Underlying profits growth in the G7 economies cooled in the first quarter of 2018 and is modest by historical standards, casting doubt on expectations of economic strength based on a further pick-up in business investment.
22.06.2018 | 12:17 Uhr
The underlying profits numbers are from the national accounts and refer to the gross domestic operating surplus of corporations (or the closest available measure), which is equivalent to “EBITDA” (i.e. earnings before interest, tax, depreciation and amortisation). The G7 series is a GDP-weighted average of country data. Annual underlying profits growth was 2.8% in the first quarter of 2018, down from 3.7% in the fourth quarter of 2017 and below an average of 3.8% since 1995 – see first chart.

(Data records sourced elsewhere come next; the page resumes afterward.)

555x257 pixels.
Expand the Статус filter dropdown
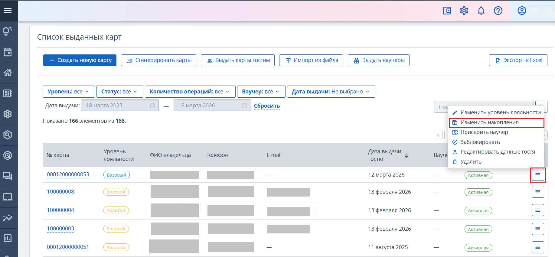pos(119,92)
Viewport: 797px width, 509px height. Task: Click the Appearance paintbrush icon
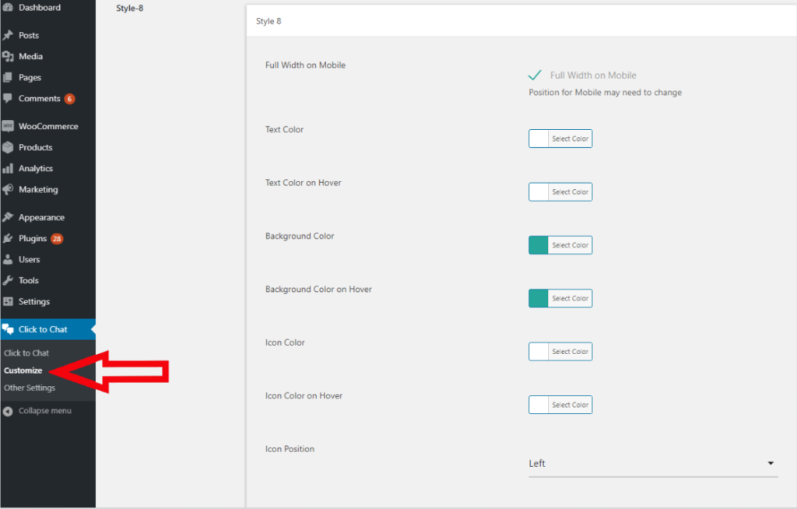pyautogui.click(x=8, y=218)
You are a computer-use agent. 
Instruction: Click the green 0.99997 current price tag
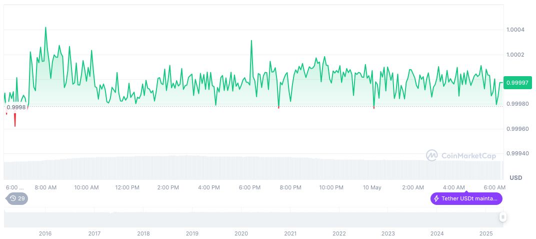[518, 83]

The G7 series has been dragged down by slowdowns in Japan and the UK. Euroland profits growth has also eased, while US growth has been stable but modest – second chart.
Post-tax US profits, of course, have been boosted by recent tax changes, growing by an annual 8.9% in the first quarter versus 3.9% for the pre-tax measure. Tax cuts, however, are less likely to feed through to business investment if underlying profitability is deteriorating.

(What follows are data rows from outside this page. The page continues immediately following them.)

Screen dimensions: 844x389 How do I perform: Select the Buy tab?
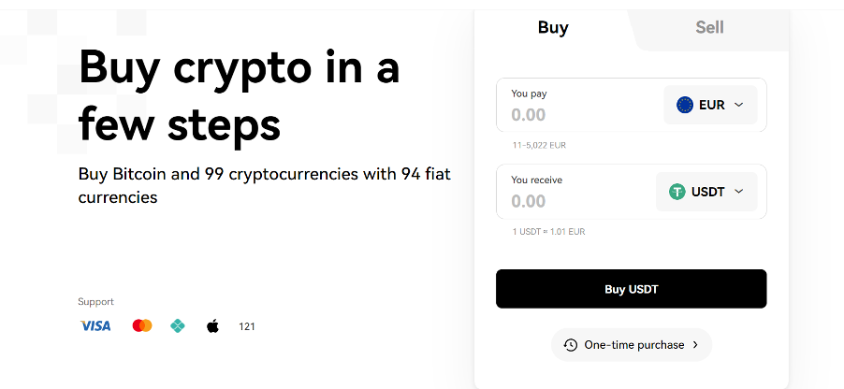[x=553, y=27]
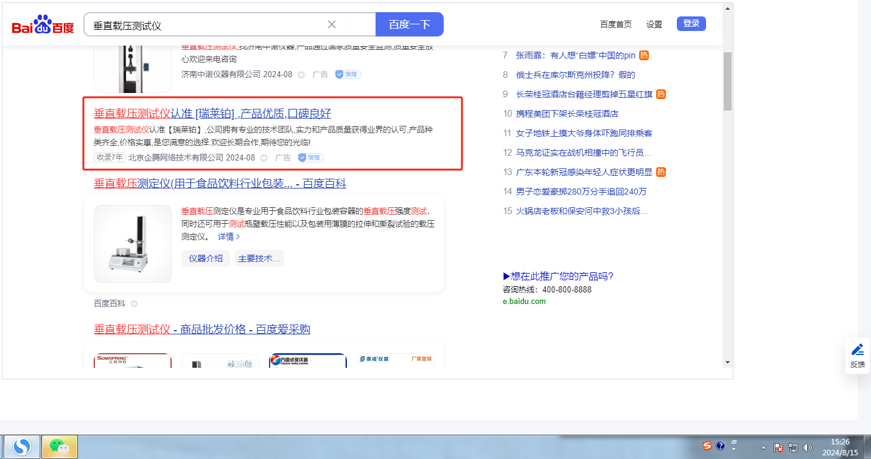Open 垂直载压测试仪认准 [瑞莱铂] ad link
The width and height of the screenshot is (871, 459).
tap(212, 114)
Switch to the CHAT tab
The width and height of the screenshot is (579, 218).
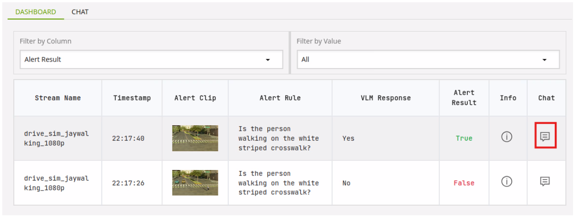point(80,12)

Operating margins in the US and several other G7 countries are under threat from rising unit wage cost growth due to stretched labour markets and weak productivity trends. The gap between the US unemployment and job opening rates is an indicator of labour market slack and has displayed a leading relationship with margins historically, with the current message very negative – third chart.
Annual growth of G7 real underlying profits (i.e. current-price profits divided by the GDP deflator) is correlated with, and usually leads, annual business (i.e. non-residential) investment growth. Real profits growth appears to have peaked in the second quarter of 2017, suggesting that investment growth is at or close to a top – fourth chart.
A peak in investment growth would be consistent with the assessment here that the seven- to 11-year Juglar business investment cycle will enter a downswing by 2019. As the fourth chart shows, the annual change in G7 business investment reached lows below -3% in 1975, 1983, 1993, 2002 and 2009. The interval between troughs, that is, ranged from 7.25 to 10.5 years, consistent with the longer-term historical evidence on the length of the Juglar cycle. With the last bottom reached in the second quarter of 2009, another trough is scheduled by the second quarter of 2020 at the latest, implying a downswing starting in 2018-19.